Comment by technoguyrob on What are you working on? December 2011 · 2011-12-16T12:01:50.631Z · score: 1 (1 votes) · LW · GW

Not much that I haven't figured out on my own, but it helped me make my belief in belief congruent with my belief (I understand now that consuming certain media literally re-wires your brain in a way you have no control over, and it helped me understand how important it is to consciously only read / study certain things, and limit others.) Here are some important quotes:

"Research with these methods has shown that additional experience appears to make performance less effortful and less demanding, but to improve performance it is necessary to seek out practice activities that allow individuals to work on improving specific aspects, with the help of a teacher and in a protected environment, with opportunities for reflection, exploration of alternatives, and problem solving, as well as repetition with informative feedback." (Deliberate practice)
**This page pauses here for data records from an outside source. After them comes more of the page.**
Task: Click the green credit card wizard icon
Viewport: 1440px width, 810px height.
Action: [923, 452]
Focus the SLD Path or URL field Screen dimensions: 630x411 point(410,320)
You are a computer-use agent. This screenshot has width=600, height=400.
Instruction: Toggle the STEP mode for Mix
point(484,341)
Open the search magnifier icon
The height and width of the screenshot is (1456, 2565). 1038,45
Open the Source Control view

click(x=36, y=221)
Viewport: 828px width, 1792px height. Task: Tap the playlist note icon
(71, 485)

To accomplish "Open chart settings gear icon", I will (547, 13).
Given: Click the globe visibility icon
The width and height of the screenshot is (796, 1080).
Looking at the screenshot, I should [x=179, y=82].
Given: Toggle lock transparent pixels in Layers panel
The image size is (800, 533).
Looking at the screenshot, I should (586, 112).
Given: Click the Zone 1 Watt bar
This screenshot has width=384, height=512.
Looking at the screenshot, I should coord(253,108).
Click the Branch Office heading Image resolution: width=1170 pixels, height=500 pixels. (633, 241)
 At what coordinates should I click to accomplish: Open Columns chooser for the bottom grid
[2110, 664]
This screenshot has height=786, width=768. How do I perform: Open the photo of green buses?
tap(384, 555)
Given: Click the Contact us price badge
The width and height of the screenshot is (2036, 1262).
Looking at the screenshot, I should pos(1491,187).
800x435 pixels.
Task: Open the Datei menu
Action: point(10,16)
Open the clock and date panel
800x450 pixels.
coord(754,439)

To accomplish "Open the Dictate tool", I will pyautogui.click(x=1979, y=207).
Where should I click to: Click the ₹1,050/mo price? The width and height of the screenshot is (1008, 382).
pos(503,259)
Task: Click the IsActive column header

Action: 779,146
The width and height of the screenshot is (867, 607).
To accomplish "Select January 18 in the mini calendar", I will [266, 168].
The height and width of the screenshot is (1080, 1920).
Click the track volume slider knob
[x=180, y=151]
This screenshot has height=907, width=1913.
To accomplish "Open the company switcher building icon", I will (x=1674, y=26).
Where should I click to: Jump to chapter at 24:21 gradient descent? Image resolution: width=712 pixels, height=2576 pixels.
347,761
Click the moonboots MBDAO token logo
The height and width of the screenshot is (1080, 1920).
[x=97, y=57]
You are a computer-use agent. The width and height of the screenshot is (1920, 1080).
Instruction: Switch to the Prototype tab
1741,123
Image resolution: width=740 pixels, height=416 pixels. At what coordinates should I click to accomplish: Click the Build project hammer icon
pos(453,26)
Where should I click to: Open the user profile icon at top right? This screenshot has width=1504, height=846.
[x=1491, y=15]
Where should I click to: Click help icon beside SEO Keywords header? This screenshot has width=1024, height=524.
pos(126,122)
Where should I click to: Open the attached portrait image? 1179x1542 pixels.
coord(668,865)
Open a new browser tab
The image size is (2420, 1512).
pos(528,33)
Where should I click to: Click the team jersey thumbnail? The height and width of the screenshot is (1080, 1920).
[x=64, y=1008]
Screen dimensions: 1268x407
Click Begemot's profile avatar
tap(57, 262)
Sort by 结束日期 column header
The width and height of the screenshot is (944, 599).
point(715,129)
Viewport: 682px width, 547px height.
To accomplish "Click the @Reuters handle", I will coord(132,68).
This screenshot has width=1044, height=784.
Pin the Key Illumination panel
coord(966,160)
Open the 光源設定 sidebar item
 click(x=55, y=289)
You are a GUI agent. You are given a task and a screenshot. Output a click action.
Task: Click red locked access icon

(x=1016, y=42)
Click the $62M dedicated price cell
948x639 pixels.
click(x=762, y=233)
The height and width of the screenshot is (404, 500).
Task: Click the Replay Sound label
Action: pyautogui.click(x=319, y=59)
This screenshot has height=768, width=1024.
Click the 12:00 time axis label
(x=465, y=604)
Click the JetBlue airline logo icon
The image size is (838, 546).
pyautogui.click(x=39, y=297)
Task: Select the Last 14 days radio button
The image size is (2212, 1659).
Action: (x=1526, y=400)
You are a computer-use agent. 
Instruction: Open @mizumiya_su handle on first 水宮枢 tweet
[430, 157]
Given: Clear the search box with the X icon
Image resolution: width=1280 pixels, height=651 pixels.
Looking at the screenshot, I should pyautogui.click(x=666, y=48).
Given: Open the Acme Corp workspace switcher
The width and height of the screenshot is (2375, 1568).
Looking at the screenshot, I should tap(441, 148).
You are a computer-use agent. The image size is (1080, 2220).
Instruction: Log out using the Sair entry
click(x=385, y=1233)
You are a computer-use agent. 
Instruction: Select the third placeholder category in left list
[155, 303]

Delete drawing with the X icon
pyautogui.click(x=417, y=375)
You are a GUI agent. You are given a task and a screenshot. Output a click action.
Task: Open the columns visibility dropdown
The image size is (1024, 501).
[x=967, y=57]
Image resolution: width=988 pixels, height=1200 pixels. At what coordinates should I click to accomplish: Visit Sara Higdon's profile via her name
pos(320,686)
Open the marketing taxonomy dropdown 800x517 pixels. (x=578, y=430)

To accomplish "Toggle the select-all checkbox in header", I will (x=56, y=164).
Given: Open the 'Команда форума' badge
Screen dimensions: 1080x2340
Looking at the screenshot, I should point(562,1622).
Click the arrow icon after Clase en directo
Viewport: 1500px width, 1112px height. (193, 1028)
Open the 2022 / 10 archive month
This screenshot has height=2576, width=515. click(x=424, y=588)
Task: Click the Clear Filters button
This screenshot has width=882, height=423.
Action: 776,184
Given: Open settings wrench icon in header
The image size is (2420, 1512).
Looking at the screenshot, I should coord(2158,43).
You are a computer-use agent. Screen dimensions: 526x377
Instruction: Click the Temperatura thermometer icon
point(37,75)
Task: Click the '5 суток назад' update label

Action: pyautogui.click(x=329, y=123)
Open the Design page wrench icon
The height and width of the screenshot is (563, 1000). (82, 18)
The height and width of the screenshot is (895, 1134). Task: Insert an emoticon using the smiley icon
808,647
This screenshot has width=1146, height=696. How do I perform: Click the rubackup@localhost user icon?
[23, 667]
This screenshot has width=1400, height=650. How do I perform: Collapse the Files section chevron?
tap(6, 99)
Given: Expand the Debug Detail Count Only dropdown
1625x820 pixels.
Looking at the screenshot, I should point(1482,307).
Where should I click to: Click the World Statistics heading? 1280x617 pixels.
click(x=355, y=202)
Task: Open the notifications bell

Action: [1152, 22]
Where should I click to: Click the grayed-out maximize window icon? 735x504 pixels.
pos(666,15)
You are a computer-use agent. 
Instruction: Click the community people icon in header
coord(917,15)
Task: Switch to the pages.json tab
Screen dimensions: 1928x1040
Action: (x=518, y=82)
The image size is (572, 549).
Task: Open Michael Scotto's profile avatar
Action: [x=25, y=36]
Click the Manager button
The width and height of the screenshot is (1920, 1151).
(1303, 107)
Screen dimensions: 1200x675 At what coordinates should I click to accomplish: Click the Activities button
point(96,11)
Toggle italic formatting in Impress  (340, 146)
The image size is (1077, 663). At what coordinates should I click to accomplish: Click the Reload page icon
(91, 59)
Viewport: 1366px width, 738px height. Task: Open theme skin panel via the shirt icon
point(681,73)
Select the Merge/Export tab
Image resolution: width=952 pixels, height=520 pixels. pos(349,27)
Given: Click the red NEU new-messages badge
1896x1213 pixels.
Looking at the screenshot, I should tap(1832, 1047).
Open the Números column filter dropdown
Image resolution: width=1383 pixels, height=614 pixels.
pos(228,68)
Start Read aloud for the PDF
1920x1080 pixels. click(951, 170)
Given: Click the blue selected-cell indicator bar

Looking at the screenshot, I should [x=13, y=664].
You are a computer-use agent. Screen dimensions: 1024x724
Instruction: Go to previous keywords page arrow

Knowledge matters, and is almost exclusively characteristic of intelligence in humans: "In contrast, [computer] programs that are rich in general inference methods -- some of which may even have some of the power of mathematical logic -- but poor in domain-specific knowledge can behave expertly on almost no tasks." There is no such thing as "general aptitude," except maybe very subtly. The things you read, the people you socialize with, and the introspections you have to re-wire your thought, matter. This also means that going to a prestigious university is the best way to learn a given (academic) subject matter, neurophysiologically speaking, given the environment it immerses you in.

Unfortunately, "the history of psychology suggests that there is no one 'truth' about how to accomplish learning and instruction."